The Commission is expected to put forward an anti-BEPS package of legislative and non-legislative measures early in 2016. The Council said the OECD BEPS conclusions on Actions 2 (hybrid mismatches), 3 (Controlled Foreign Company rules), 4 (interest limitation rules), 6 (general anti-abuse rule), 7 (permanent establishment status), and 13 (country-by-country reporting) might be implemented, following further technical analysis, through legislative proposals focusing on international anti-BEPS aspects, without precluding the application by member states of domestic or agreement-based provisions aimed at preventing BEPS.
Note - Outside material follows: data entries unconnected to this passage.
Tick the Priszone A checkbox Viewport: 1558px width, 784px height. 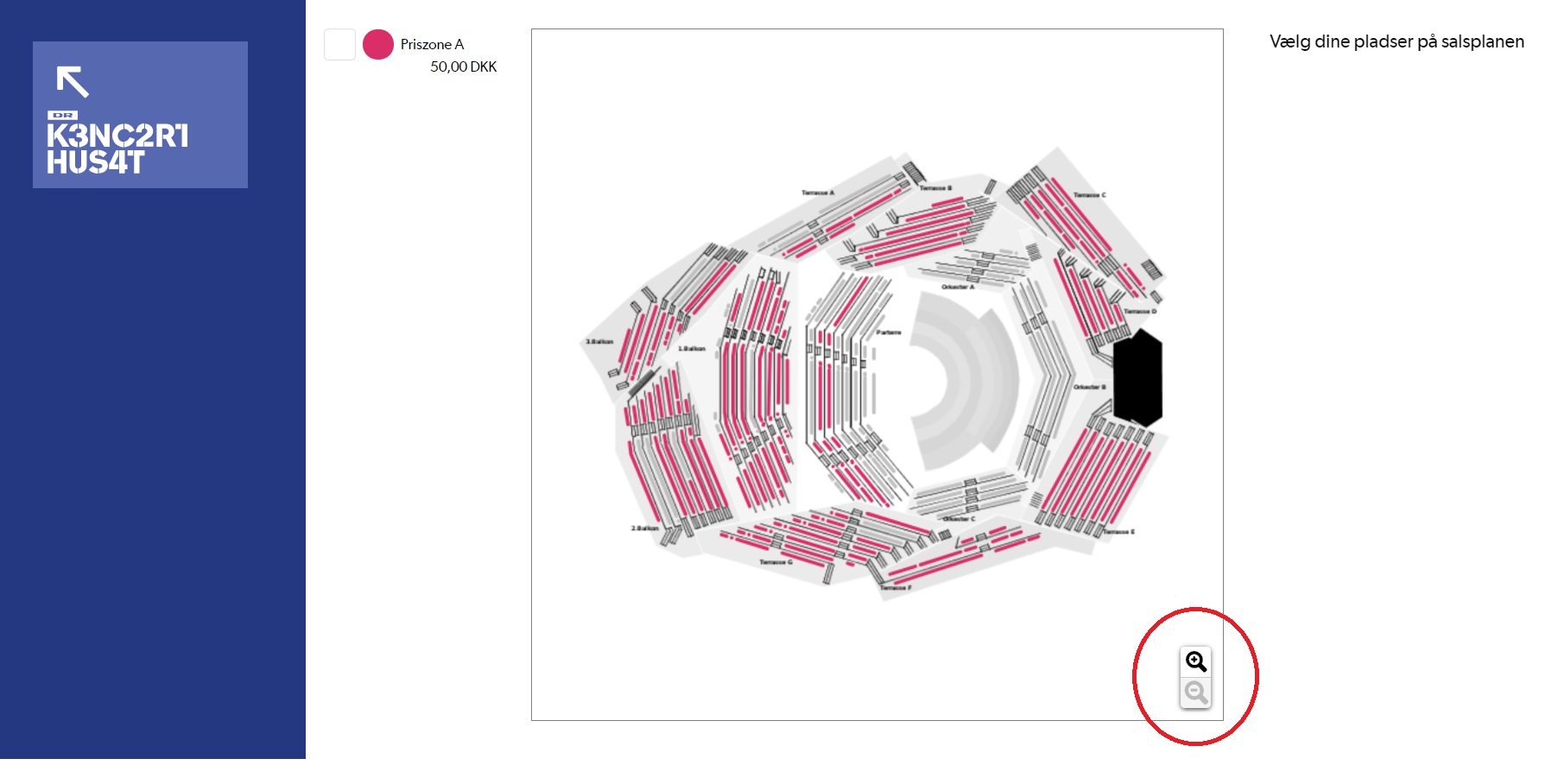[x=339, y=44]
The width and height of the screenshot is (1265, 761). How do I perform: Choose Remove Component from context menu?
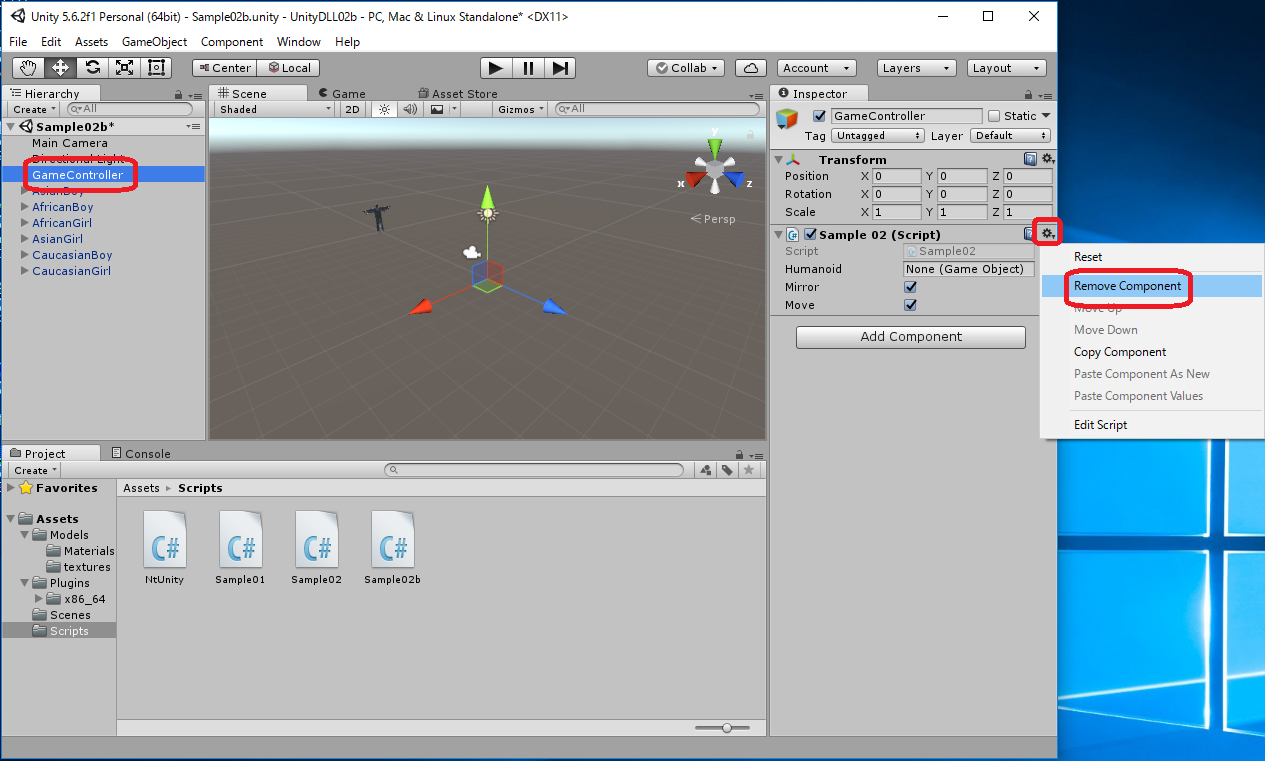pos(1127,286)
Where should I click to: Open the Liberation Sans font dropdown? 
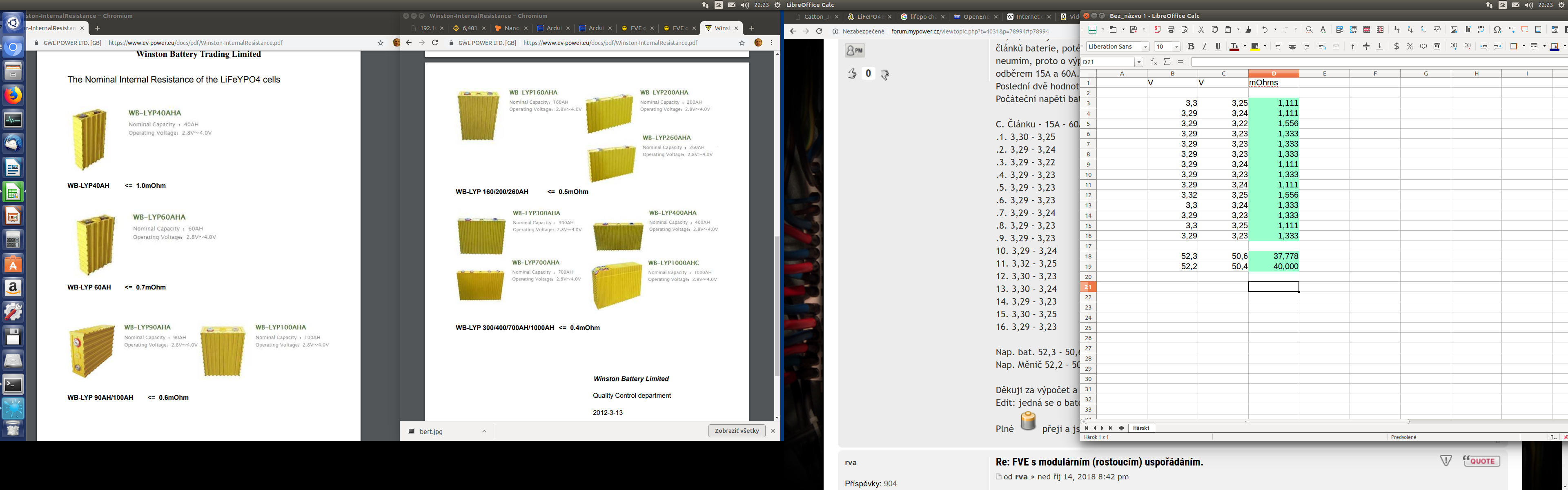coord(1145,47)
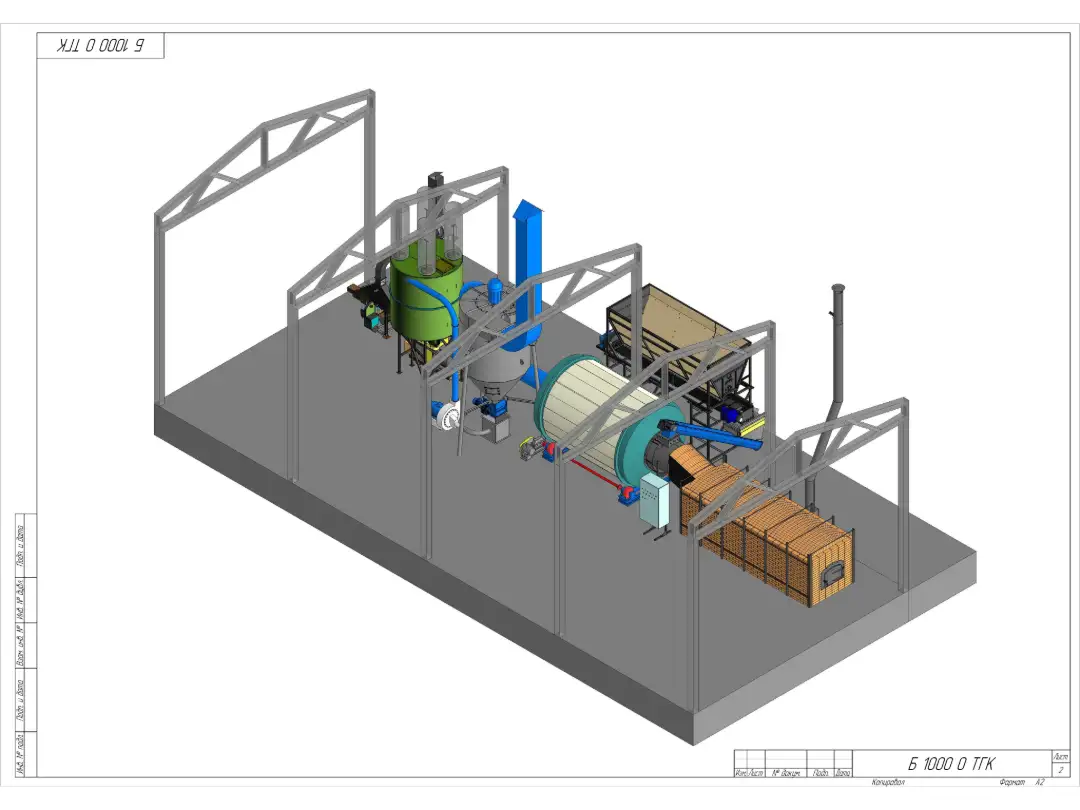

ECOFIN said it “acknowledges” the need for further discussion on the concept of minimum effective taxation, in particular within the recast of the Interest and Royalties Directive.
It noted that OECD BEPS conclusions on OECD Action 2 (neutralizing the effects of hybrid mismatch arrangements) are being taken into account for ongoing works of the subgroup on hybrid mismatches of the Code of Conduct Group and invited the Code of Conduct Group and the Subgroup to discuss the forms of hybrid mismatches that are not addressed through EU legislation.
Concluding, the Council stressed the need for “a swift and efficient implementation of OECD BEPS conclusions also at global level. It said it looks forward to the multilateral instrument to modify tax treaties envisaged under OECD BEPS conclusions on Action 15 expected by the end of 2016 and underlined the importance of involving a maximum number of countries, including developing countries, in order to ensure a level playing field in the area of BEPS.